Monitoring Databases to Prevent Performance & Availability Outages
This presentation covers OS/Infrastructure monitoring but nobody monitors their OS manually.
Most deployments ue Nagios etc. Then why another talk on monitoring , something which everyone knows about. Usually what a sysadmin sees is probaly an isolated event , but somone needs to understand the whole picture ,
what would be the effect of IO slowdown on the database , what all can you expect.
Based on my work in providing Database Support, the idea is to talk with attendees about what we see most commonly in the Service Requests. How they can avoid some of those failure scenarios or at least detect them and minimize the downtime.
Key takeaway is “what are the signs to look for to prevent or minimize outages”.

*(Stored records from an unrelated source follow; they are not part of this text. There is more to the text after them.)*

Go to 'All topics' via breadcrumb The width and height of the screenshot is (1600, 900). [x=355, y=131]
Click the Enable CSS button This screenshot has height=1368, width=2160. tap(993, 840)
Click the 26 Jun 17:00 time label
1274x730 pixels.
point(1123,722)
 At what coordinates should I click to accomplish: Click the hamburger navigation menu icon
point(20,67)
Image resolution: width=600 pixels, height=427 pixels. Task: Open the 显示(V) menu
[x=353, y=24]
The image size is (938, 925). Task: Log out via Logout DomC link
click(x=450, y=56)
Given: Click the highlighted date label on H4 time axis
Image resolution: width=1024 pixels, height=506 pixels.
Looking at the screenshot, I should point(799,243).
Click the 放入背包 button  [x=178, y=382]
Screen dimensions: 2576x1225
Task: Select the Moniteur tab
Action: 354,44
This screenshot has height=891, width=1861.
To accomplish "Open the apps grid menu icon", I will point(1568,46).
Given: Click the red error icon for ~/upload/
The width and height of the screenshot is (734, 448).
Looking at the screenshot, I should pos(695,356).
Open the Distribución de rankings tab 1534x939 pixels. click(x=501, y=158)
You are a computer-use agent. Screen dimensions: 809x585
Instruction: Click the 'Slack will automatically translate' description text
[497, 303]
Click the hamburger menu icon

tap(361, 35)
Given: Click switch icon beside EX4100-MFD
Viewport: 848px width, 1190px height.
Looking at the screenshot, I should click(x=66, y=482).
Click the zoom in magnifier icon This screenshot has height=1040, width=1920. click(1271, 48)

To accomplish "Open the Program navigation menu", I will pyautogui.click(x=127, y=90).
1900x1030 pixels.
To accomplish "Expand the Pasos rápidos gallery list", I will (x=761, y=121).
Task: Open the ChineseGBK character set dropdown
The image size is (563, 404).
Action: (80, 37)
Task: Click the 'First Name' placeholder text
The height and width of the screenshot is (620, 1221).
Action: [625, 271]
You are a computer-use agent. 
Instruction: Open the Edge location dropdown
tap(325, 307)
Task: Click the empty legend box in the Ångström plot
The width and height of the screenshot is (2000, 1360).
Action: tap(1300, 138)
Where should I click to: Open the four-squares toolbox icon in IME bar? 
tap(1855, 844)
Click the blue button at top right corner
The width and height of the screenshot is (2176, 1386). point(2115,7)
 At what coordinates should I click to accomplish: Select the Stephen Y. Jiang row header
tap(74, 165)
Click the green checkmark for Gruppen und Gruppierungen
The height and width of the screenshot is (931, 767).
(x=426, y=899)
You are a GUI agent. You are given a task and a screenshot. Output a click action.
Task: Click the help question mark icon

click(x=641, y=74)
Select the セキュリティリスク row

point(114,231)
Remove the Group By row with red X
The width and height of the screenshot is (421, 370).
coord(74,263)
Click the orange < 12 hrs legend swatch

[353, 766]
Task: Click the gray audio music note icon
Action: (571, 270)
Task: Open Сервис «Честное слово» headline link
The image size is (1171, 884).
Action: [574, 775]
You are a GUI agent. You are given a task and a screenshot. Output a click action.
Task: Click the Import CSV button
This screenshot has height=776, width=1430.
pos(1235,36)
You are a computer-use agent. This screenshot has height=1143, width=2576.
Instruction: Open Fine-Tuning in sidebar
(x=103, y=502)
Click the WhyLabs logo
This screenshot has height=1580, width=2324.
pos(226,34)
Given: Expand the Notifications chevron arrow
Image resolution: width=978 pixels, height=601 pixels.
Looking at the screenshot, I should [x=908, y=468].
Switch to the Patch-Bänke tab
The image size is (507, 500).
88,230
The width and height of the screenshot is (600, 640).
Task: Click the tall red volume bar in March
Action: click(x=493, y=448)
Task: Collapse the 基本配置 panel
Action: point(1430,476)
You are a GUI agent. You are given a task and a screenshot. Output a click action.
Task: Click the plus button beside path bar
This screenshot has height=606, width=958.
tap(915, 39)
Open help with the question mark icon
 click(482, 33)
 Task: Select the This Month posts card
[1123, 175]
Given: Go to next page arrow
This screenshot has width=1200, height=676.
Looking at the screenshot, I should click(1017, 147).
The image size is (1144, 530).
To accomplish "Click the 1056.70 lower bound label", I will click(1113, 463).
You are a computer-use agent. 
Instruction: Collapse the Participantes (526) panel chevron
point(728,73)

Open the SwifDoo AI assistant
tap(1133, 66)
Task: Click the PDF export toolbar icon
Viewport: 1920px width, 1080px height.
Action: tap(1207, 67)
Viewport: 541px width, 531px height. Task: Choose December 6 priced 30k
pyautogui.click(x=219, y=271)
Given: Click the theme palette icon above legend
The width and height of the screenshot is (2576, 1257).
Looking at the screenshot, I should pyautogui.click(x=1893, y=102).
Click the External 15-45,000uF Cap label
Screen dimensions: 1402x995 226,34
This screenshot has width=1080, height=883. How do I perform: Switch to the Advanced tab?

Most of the content is applicable to databases in genral , but I would also talk about things which are Mysql specific.The last part of this presentation would have some details from MySQL Performance Schema and MySQL Enterprise Monitoring.
A. Why monitor :
a. Database is essential to most application
b. Application server can be redundant, can be spawned any time
c. Database is a limited resource , non-redundant most of the times
d. What can effective monitoring achieve
B. Outage Scenarios:
a. Performance Outage Scenarios: Database is alive
i. Unexpected load
ii. Spiked latency
iii. runaway queries
iv. Unexpected Locking
b. Availability Outage Scenarios: Database has crashed/shutdown
i. Disk is full
ii. Network is down
iii. Seg(6//11) Crash/ Bugs
iv. Out of Memory aka OOM
v. Server Code Bugs
C. What to Monitor ?:
CPU & Threads :
OS threads vs SQL sessions/connections
Number of threads
Running vs blocked
Disk Errors, multi-path failures
%use of different mount points esp “/tmp”
dmesg (-T if available)
/proc/<pid of mysqld>/status (VM*)
stack traces in mysqld error log file , lock status
D. Monitoring for customers:
long running queries
locking duration/timeouts/deadlocks/pending transactions/lock waits
data volume chnages/rows examined vs returned
temp disk usage/On-disk sorting
semaphore waits/pending flushes/fsync
connections/network disconnects/aborted connects/aborted clients/max_connections
backups & archive logging (binary logging)
MySQL Specific: performance_schema, MEM
The speaker is a DBA/Support Engineer with experience in support mission critical databases. As a MySQL Support Engineer for Oracle he is involved in troubleshooting availability and performance issues for large clients especially in the telecom domain.